Spanish telecoms giant Telefonica has announced the deployment of a new submarine cable aiming to link Rio de Janeiro and Fortaleza (both in Brazil) with San Juan (Puerto Rico) and Virginia Beach (Virginia, US). The 11,000km BRUSA cable is expected to be ready for service (RFS) in early 2018. BRUSA will be operated by Telxius, a new global infrastructure company which is now in charge of Telefonica Group´s 31,000km international submarine cable network.
DOCOMO Pacific, a wholly-owned subsidiary of NTT DOCOMO, has awarded a construction contract to NEC Corporation for the deployment of ATISA, a fibre-optic submarine cable system aiming to connect Guam with the Commonwealth of the Northern Mariana Islands (CNMI). The 280km ATISA – which will comprise six fibre pairs – will connect Guam with the CNMI’s islands of Saipan, Rota and Tinian. The new system is scheduled for completion in early-2017.
TE SubCom and the Asia-Africa-Europe-1 (AAE-1) consortium have announced a large-scale wavelength upgrade of the AAE-1 submarine cable system. The deployment will use TE SubCom’s 100Gbps C100U+ transmission equipment technology, which has the potential of improving the spectral efficiency in the fibres. The companies revealed that this is the first capacity upgrade of the system, which is scheduled to be RFS by the end of 2016.
The in-deployment SeaMeWe-5 cable, which will link the Middle East with South East Asia and Western Europe when completed in November this year, has landed in Djibouti, La Nation reports. The new 20,000km international link, with a design capacity of 24Tbps, will ultimately link a total of 17 countries – Indonesia, Singapore, Malaysia, Myanmar, Bangladesh, Sri Lanka, Pakistan, UAE, Oman, Qatar, Yemen, Djibouti, Saudi Arabia, Egypt, Turkey, Italy and France. Elsewhere, Turk Telekom (TT) has announced that it has built a SeaMeWe-5 submarine cable landing station in the Aegean resort of Marmaris.
Repair work is currently underway on the PIPE Pacific Cable-1 (PPC-1) system stretching from Sydney (Australia) to Guam, according to the cable’s owner, Australia-based TPG Telecom.
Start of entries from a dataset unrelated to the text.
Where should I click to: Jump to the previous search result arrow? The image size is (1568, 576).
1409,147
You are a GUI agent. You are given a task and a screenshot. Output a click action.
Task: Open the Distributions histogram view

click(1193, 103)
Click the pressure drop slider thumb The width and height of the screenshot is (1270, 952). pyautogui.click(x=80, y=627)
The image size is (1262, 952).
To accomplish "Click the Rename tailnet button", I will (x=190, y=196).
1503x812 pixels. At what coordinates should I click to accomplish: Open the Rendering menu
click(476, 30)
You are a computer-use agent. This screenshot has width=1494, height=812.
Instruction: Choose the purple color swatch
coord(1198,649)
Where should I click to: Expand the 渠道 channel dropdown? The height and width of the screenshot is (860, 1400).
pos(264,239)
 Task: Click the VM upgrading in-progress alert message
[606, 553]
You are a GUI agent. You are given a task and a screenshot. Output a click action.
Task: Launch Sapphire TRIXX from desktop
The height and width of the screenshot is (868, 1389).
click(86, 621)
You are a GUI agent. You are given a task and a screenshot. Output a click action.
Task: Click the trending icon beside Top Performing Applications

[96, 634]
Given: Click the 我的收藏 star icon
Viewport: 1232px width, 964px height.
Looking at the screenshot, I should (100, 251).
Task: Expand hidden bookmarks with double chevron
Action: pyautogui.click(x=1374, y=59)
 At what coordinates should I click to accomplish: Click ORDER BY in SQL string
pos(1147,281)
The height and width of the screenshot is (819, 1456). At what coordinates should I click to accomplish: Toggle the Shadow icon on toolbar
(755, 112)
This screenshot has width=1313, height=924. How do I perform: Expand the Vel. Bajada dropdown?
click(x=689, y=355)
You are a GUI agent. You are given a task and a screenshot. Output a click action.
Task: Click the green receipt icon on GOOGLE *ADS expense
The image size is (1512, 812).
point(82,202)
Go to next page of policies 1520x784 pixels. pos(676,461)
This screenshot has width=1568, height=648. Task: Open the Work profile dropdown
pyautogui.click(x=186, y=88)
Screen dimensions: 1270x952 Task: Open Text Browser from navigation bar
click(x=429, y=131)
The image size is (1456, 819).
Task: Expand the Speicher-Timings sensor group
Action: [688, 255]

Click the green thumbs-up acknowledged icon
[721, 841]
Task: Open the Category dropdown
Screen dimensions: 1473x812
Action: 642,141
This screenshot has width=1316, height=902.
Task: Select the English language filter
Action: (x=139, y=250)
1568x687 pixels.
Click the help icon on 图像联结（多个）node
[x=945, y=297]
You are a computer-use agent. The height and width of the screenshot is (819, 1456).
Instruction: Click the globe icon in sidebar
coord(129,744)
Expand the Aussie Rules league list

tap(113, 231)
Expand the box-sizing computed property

As previously reported by TeleGeography’s Cable Compendium in early February, the submarine cable broke around 4,590km from the cable’s landing station in Piti (Guam), roughly 2km below the surface. In the meantime, TPG Telecom said that traffic has been routed via alternate routes, including the Australia-Japan Cable (AJC) and Southern Cross Cable Network (SCCN).
The Basslink submarine cable linking mainland Australia to the island state of Tasmania will be repaired by May after a six-month outage, according to Basslink Group CEO Malcolm Eccles. Basslink said that the fault was located around 98km from the Tasmanian coast, though due to the ‘lack of visible damage’ the cable needs to be cut in order to narrow down the exact location of the fault. This process is expected to take around two weeks, with Mr Eccles saying: ‘While there remains some more days of work and analysis to be done before we can provide a more accurate estimate of return to service, it is an important milestone.’
Regional telecoms infrastructure provider Red Centroamericana de Telecomunicaciones (REDCA) has deployed Coriant’s hiT 7300 Multi-Haul Transport Platform to increase the scalability of its 2,150km regional transport network to beyond 1Tbps. REDCA is a private company that was established to operate the optical ground wire (OPGW) fibre infrastructure installed on the Central America’s Electrical Interconnection system (SIEPAC) interconnecting the power grids of Panama, Costa Rica, Nicaragua, El Salvador, Honduras and Guatemala.
Sierra Leone’s president Ernest Bai Koroma has revealed that the country’s component of the ECOWAS Wide Area Network (ECOWAN) backbone project was completed in December 2015. The Patriotic Vanguard cites Mr Koroma as saying: ‘Through the combined efforts of the government and our development partners, most of the major towns and cities now have fibre-optic cable terminating or passing through them.’ Construction work on the 600km backbone infrastructure – linking the capital Freetown with the neighbouring countries of Liberia and Guinea – reportedly began in 2014 and was scheduled for completion within a 22-month time frame. The network was deployed in two phases: the first stage comprised the construction of a fibre-optic route from Freetown to the Guinean border via Jui, Masiaka and Gbalamuya (deployed in April 2015). The second phase linked Masiaka to the border of Liberia, via Mile 91, Moyamba, Bo, Kenema, Zimni and Gendema.
Lastly, Global Marine, a subsidiary of HC2 Holdings, has been awarded an extension to its submarine cable maintenance contract covering the North America Zone (NAZ). Global Marine will now be in charge of cable maintenance in the NAZ region – which covers the area from the Eastern North Pacific to the Equator – until 31 December 2024.